■ **EXERCISE REQUIREMENTS**: Copy the material between the line holding "You are a GUI" and the line holding "[x=1309, y=174]", inclusive, replacing each "screenshot" with "screen capture" and leaving everything else unchanged. Leave the pictures out of your answer.

■ **STORED ROWS**:
◇ ◇ ◇ ◇ ◇
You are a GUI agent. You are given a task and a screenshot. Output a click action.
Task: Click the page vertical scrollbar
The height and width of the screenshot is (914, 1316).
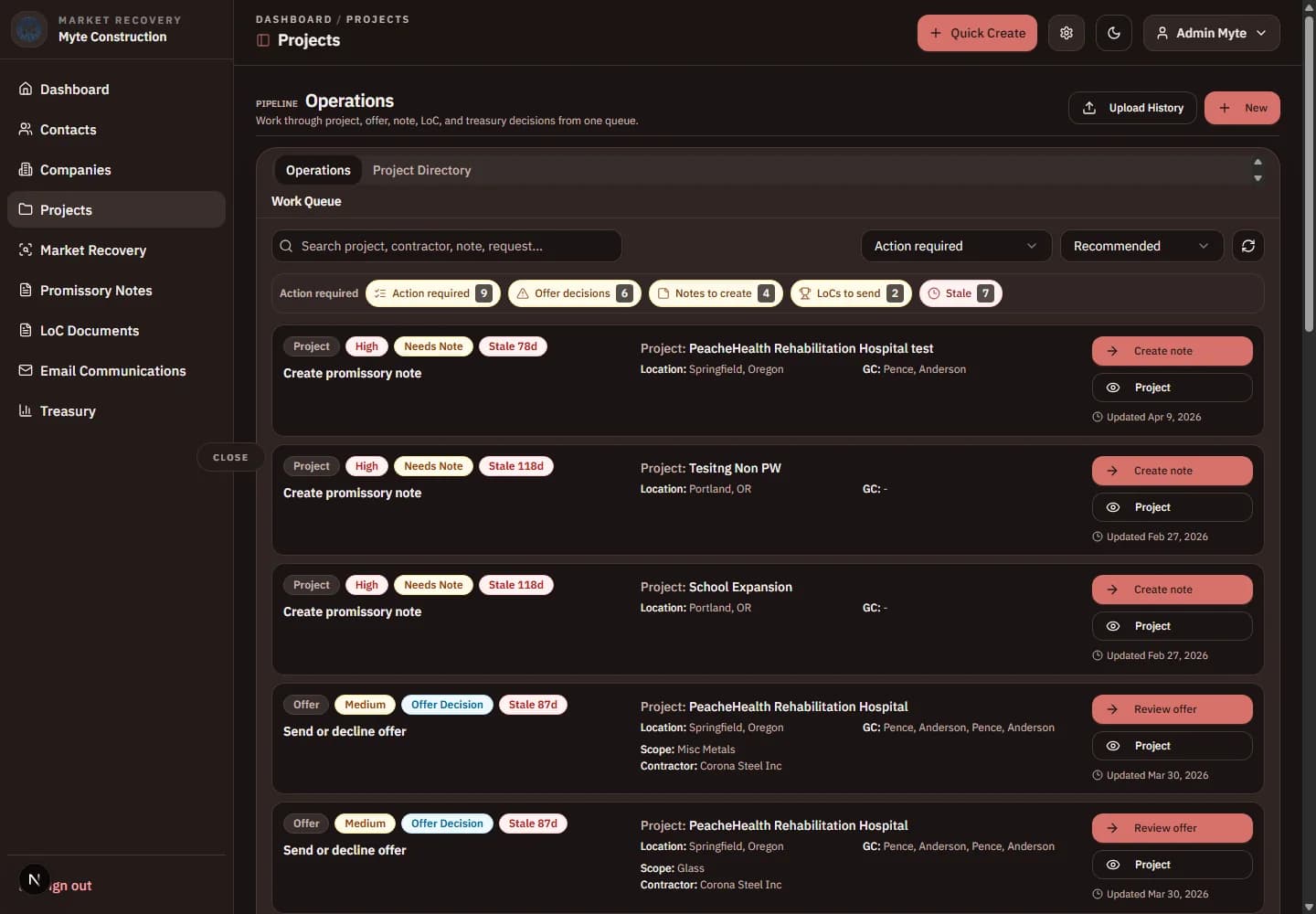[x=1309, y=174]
◇ ◇ ◇ ◇ ◇
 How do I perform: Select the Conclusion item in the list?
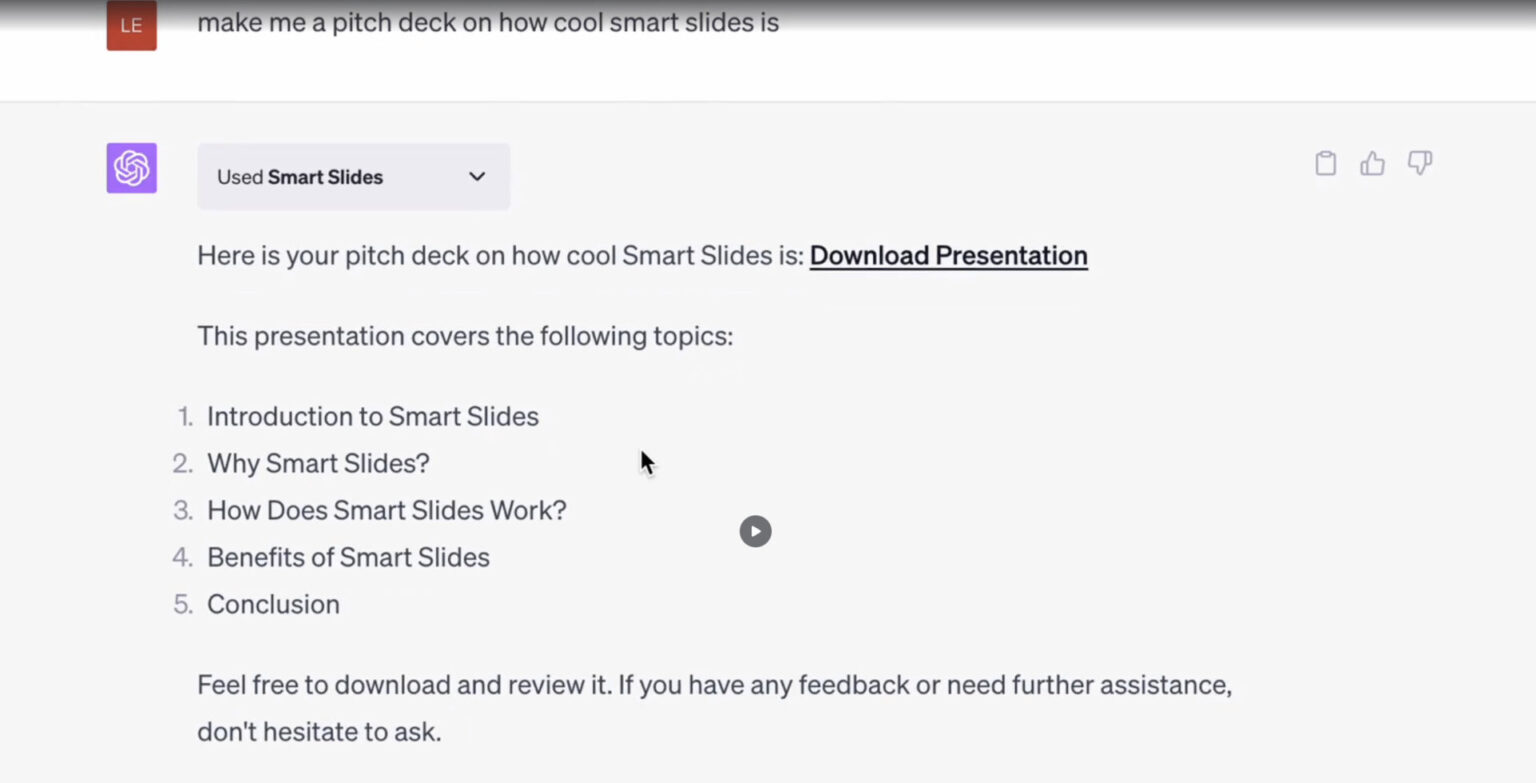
◇ ◇ ◇ ◇ ◇
■ **RESPONSE TO THIS TASK**:
You are a GUI agent. You are given a task and a screen capture. Output a click action.
Task: Click the page vertical scrollbar
The height and width of the screen capture is (914, 1316).
[x=1309, y=174]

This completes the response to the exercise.